CVE-2025-46836: 
CBL Mariner vulnerability analysis and mitigation

CVE-2025-46836 affects net-tools, a collection of programs that form the base set of the NET-3 networking distribution for the Linux operating system. The vulnerability was discovered in May 2025 and affects versions up to and including 2.10. The issue lies in the Linux network utilities (like ifconfig) from the net-tools package not properly validating the structure of /proc files when showing interfaces (Wiz, NVD).

The vulnerability stems from a stack-based buffer overflow in the get_name() function within interface.c. The function copies interface labels from /proc/net/dev into a fixed 16-byte stack buffer without bounds checking. The name buffer is declared by the caller as char name[IFNAMSIZ] (16 bytes), and an alias longer than 15 bytes causes a classic stack-based overflow. The vulnerability has been assigned a CVSS v3.1 base score of 6.6 (Medium) with the vector string CVSS:3.1/AV:L/AC:L/PR:L/UI:N/S:U/C:L/I:L/A:H (GitHub Advisory).

The vulnerability can lead to arbitrary code execution or system crash. While the known attack path does not require privileged access, it also does not provide privilege escalation. The impact assessment indicates low impact on confidentiality and integrity, but high impact on system availability (GitHub Advisory).
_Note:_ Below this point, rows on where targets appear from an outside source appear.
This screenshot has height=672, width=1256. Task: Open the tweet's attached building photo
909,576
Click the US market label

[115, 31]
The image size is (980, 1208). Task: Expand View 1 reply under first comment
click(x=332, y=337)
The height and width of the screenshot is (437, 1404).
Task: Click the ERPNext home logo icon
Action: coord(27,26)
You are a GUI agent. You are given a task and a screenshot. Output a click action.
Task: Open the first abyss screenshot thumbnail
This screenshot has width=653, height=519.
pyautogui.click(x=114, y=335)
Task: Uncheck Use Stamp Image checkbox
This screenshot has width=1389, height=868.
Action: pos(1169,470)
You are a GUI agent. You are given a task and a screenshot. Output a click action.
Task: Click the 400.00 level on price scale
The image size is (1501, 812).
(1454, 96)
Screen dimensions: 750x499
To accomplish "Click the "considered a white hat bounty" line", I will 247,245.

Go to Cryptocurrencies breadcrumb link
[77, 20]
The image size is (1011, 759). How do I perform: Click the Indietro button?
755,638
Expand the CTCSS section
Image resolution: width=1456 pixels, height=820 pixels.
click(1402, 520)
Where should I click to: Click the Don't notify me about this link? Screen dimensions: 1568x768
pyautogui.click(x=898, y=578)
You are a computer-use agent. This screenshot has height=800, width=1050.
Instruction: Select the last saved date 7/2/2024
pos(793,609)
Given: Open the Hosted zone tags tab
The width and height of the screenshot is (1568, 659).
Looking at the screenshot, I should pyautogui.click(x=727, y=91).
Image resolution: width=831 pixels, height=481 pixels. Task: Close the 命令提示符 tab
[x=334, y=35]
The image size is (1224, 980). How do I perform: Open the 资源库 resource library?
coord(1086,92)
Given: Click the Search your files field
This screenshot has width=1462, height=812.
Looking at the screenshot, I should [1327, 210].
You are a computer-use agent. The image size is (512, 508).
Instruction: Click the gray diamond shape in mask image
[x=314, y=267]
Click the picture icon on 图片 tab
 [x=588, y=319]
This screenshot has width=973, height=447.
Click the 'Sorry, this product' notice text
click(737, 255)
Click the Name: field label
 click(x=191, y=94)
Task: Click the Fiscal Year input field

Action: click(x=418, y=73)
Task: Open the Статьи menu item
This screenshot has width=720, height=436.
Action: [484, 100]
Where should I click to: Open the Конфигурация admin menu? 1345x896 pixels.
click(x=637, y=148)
A patch has been developed and is expected to be included in version 2.20. The fix involves adding proper validation of interface names by implementing bounds checking in the getname() function. As a temporary workaround, users can disable unprivileged user-namespaces (sysctl kernel.unprivilegedusernsclone=0) to remove the easiest non-privileged trigger path, or consider removing the obsolete package (GitHub Advisory, GitHub Commit).